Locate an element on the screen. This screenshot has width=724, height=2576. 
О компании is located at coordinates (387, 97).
******************************
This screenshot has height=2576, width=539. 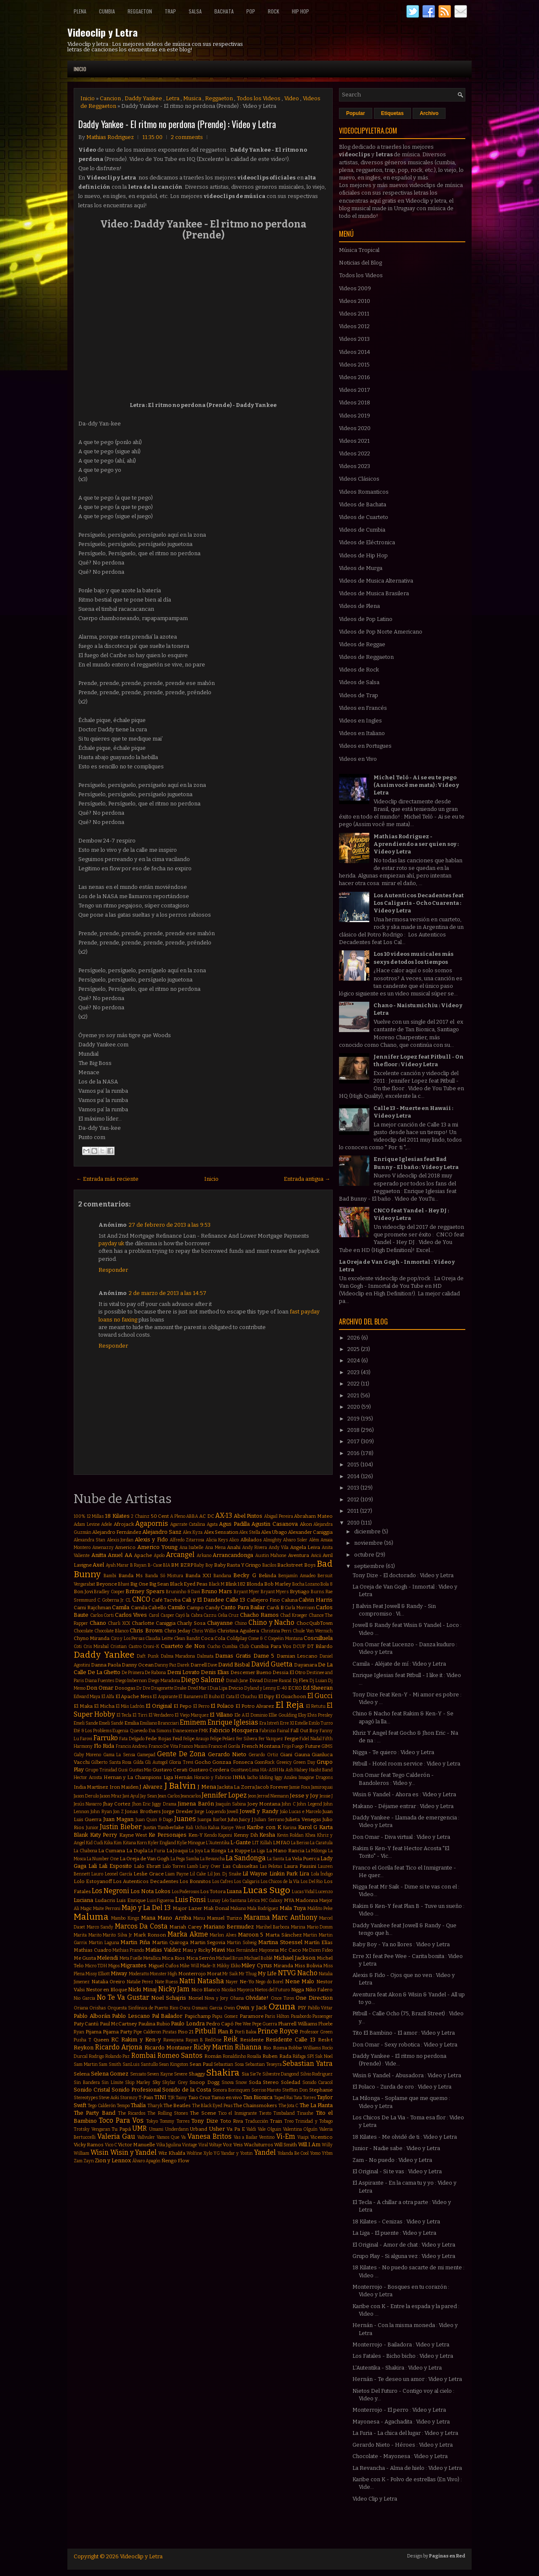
******************************
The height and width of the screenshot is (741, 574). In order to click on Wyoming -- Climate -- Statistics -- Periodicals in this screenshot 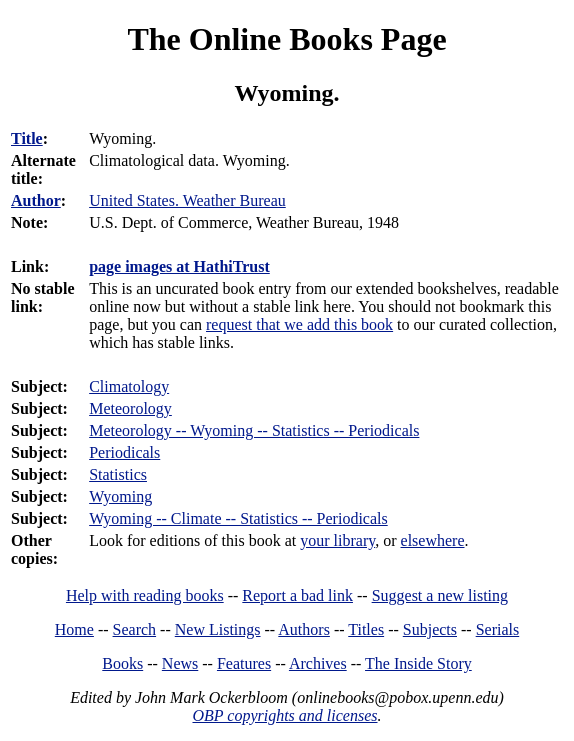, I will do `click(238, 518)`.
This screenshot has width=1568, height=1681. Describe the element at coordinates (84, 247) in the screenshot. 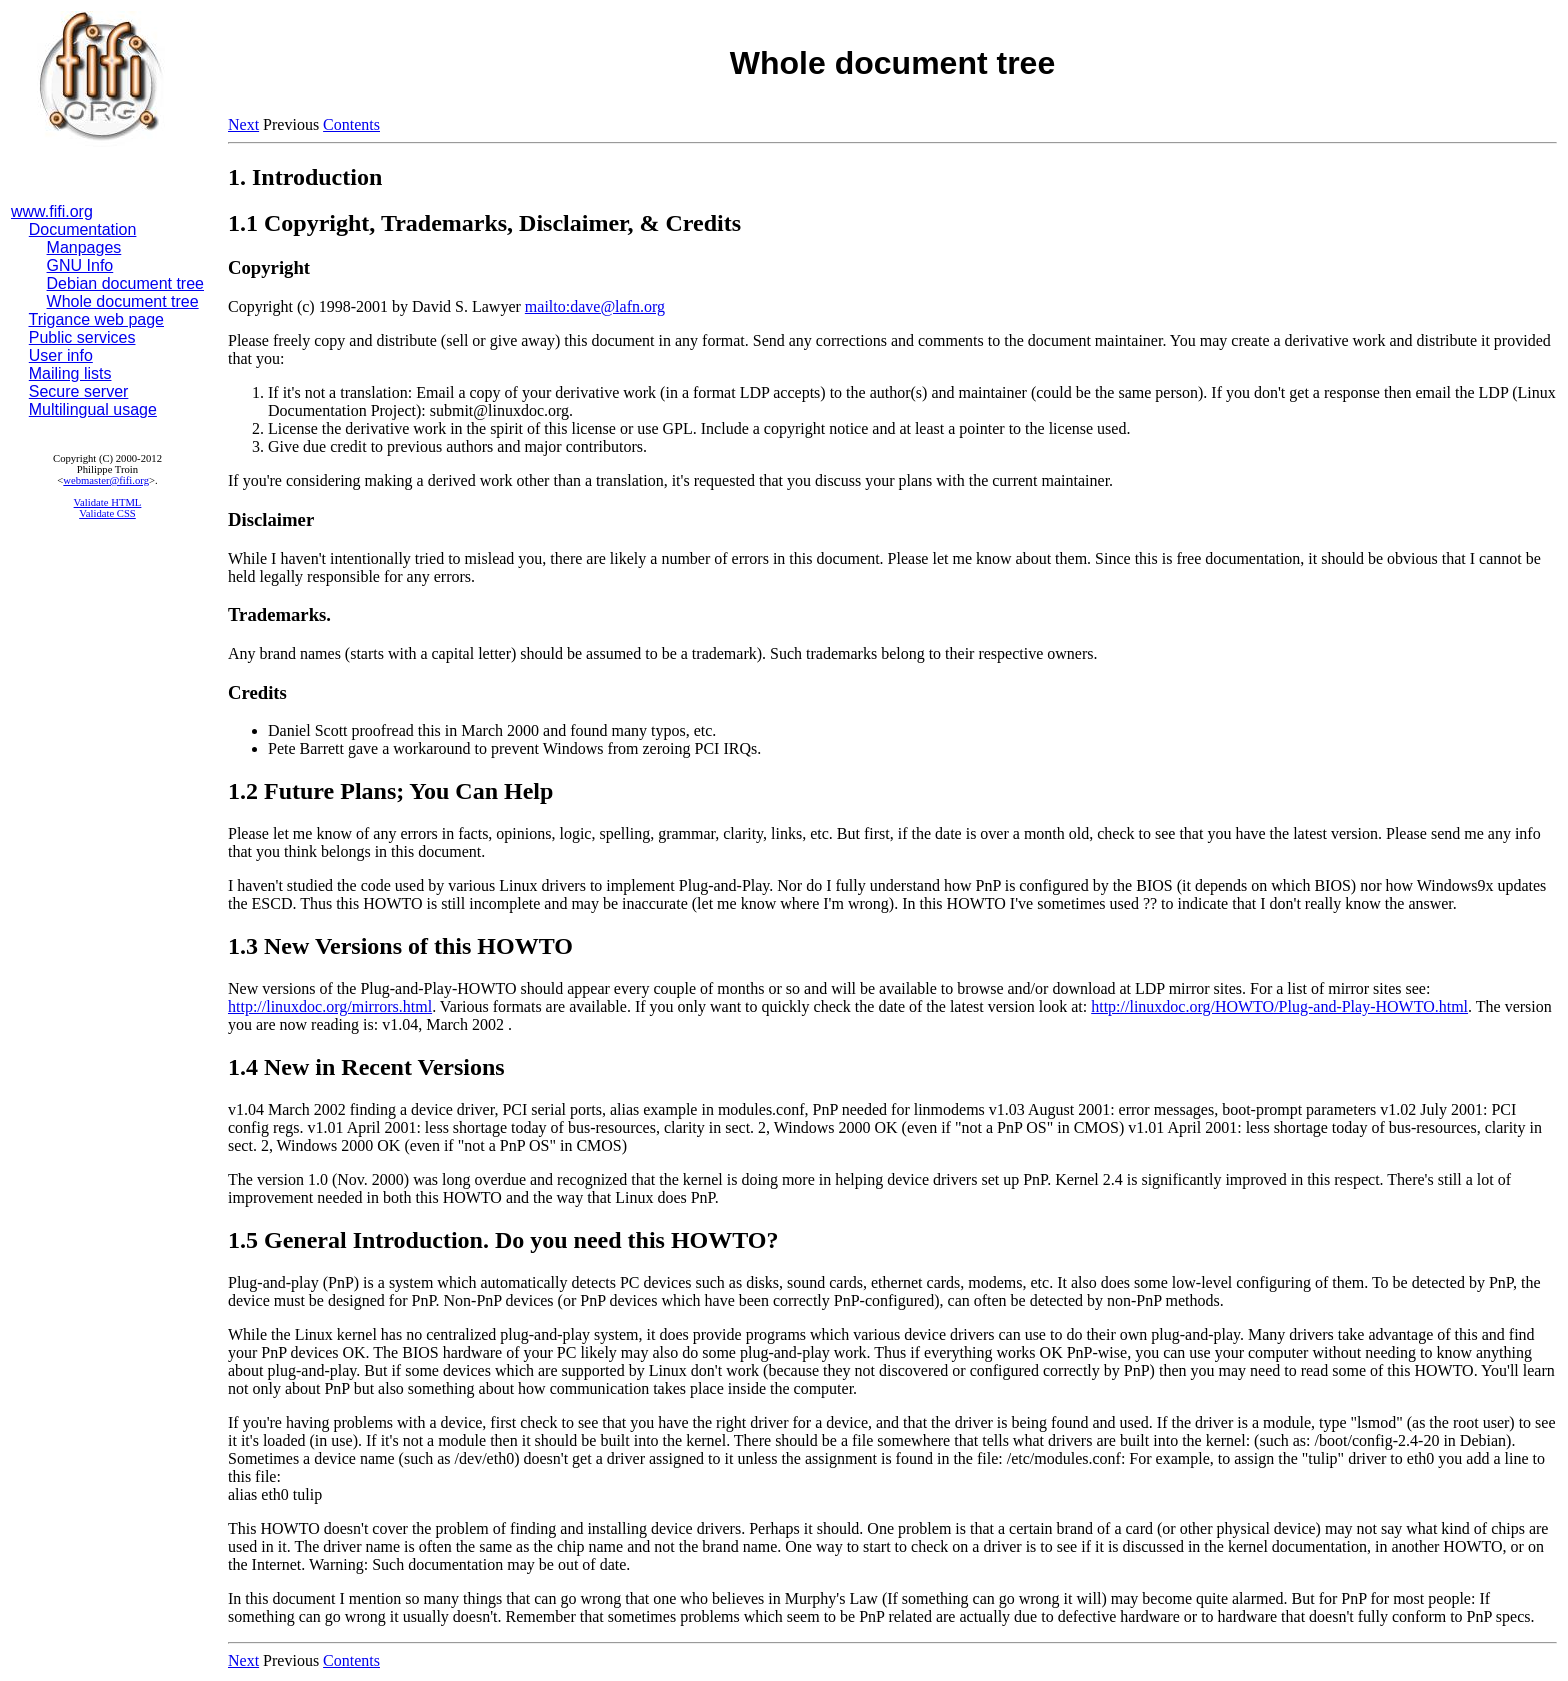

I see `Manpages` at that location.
******************************
■ **Exercise details**
Render the items as a Markdown table with the columns "Row" and "Text", starting at the line that contains "Locate an element" and ending after the line that contains "О компании is". Number each line in the Row column and skip any blank lines.

■ **Written response**
| Row | Text |
|---|---|
| 1 | Locate an element on the screen. This screenshot has width=724, height=2576.  |
| 2 | О компании is located at coordinates (387, 97). |